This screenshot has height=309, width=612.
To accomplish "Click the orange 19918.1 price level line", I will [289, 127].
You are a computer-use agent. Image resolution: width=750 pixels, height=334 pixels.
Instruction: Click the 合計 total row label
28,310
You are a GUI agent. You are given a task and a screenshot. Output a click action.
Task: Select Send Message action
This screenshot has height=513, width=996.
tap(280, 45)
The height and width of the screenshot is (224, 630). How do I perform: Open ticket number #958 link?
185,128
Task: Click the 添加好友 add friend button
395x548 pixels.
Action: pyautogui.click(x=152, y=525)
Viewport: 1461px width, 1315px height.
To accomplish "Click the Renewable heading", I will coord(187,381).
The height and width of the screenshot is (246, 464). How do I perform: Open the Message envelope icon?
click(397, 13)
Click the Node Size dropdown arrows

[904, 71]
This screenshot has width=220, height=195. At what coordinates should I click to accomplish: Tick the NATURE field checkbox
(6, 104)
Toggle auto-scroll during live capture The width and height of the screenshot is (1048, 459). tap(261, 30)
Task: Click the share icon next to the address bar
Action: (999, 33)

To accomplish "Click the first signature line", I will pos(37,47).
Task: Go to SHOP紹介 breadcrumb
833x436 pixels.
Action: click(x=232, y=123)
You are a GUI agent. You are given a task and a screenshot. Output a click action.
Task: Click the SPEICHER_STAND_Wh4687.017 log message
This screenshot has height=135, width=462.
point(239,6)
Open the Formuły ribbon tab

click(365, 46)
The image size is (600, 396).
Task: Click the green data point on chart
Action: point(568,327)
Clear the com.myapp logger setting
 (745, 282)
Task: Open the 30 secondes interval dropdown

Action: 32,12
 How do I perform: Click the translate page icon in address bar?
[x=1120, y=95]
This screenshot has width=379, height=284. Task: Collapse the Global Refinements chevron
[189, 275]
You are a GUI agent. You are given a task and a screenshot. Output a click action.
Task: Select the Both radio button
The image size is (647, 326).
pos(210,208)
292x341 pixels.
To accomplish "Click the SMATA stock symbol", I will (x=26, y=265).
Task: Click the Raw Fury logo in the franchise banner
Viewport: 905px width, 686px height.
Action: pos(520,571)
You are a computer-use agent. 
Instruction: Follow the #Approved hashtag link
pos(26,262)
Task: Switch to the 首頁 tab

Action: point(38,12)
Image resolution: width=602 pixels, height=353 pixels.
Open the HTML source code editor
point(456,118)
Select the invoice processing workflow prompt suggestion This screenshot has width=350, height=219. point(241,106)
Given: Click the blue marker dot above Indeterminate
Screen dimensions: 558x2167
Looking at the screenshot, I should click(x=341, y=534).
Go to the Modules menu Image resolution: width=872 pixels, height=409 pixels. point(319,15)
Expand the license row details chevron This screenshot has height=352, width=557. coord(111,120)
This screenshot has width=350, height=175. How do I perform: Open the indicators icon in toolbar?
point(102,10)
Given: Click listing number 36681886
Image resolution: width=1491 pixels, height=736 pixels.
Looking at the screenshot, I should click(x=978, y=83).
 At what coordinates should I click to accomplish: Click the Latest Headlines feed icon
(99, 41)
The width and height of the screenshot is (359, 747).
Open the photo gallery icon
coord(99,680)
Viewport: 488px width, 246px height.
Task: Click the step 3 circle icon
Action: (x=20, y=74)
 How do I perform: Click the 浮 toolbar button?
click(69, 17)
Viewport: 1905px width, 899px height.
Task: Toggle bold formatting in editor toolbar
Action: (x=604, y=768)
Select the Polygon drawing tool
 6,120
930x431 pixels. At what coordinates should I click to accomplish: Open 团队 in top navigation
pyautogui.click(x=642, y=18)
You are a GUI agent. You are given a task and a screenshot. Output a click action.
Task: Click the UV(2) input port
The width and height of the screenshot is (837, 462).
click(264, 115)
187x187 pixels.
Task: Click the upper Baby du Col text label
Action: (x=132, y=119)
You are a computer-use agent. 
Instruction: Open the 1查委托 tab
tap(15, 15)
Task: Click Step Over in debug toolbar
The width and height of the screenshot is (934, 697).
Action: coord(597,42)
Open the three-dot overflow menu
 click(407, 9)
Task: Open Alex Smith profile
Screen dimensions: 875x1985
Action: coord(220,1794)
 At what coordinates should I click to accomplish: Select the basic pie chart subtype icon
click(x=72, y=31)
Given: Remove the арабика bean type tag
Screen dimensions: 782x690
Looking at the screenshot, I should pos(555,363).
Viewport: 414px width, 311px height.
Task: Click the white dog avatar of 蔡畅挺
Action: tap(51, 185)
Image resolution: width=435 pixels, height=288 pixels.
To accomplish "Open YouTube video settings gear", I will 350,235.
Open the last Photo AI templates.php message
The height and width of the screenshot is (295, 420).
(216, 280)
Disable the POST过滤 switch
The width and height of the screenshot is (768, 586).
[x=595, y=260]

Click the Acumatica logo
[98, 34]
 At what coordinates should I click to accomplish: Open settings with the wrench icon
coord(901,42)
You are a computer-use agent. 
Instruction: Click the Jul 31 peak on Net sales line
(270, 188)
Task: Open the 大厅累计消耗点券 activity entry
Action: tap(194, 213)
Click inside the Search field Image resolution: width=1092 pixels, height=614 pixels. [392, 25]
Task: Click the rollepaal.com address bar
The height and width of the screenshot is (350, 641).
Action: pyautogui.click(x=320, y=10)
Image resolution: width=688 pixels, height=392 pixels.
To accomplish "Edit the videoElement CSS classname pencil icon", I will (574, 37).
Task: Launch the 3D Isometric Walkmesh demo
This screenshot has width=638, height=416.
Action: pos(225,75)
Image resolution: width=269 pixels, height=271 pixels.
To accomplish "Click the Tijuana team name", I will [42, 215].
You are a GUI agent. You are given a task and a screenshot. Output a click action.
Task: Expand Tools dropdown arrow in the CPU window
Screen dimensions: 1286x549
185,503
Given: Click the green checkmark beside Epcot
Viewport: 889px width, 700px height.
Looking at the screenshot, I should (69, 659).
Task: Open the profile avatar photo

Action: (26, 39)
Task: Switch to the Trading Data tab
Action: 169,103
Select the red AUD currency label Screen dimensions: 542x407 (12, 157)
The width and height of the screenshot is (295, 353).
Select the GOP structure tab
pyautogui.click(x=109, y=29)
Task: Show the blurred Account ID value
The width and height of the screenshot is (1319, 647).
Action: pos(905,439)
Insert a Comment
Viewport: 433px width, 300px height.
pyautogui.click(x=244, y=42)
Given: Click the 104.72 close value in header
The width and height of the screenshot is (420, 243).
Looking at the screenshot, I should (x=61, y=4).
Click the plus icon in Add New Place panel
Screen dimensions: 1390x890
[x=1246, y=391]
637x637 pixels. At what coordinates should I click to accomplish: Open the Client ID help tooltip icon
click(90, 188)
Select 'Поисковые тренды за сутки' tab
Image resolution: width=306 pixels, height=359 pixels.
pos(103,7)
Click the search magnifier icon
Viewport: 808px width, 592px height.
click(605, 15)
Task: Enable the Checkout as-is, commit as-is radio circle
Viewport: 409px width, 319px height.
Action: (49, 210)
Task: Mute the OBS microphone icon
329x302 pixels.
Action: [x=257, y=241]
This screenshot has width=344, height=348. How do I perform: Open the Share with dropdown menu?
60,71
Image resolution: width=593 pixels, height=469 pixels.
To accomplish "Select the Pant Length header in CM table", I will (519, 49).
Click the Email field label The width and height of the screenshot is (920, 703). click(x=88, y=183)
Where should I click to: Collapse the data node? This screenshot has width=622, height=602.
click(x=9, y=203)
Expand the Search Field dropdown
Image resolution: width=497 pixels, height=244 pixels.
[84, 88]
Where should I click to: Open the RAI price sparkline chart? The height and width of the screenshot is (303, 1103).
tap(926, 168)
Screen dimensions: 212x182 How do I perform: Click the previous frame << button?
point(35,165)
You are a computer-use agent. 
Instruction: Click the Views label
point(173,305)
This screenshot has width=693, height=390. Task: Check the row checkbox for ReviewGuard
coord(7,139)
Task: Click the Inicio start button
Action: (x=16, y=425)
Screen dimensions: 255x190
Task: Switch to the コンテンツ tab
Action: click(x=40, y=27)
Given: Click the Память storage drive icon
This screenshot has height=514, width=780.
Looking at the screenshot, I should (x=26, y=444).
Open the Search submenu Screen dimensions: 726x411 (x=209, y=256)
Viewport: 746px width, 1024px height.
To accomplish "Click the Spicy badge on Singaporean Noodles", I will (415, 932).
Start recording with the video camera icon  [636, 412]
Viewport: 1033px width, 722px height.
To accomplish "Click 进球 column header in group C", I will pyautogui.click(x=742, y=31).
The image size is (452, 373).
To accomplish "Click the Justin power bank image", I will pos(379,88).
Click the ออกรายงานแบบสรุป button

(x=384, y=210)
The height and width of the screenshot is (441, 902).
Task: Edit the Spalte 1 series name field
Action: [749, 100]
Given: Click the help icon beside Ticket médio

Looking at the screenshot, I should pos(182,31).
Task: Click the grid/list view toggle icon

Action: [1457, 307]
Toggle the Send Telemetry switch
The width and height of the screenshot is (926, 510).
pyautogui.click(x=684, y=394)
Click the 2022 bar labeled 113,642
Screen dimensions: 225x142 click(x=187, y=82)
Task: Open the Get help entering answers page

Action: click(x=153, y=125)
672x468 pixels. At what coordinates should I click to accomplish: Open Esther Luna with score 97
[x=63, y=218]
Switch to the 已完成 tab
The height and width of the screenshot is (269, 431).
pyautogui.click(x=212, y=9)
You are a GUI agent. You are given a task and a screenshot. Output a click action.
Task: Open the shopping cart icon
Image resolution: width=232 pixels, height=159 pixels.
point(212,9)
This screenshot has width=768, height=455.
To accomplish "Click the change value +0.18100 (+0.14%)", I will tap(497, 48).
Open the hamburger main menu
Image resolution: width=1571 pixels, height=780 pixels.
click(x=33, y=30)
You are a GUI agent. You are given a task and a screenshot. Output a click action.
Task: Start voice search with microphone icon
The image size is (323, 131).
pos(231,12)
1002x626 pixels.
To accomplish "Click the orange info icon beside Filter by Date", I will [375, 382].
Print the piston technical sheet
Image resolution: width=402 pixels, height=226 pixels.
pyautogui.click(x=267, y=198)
+===+
▸ WORK TASK:
Take each line of the material above that holds the string "header" and copy it.

▸ RESPONSE TO THE EXERCISE:
Given: Click the 104.72 close value in header
To accomplish "Select the Pant Length header in CM table", I will (519, 49).
To accomplish "Click 进球 column header in group C", I will pyautogui.click(x=742, y=31).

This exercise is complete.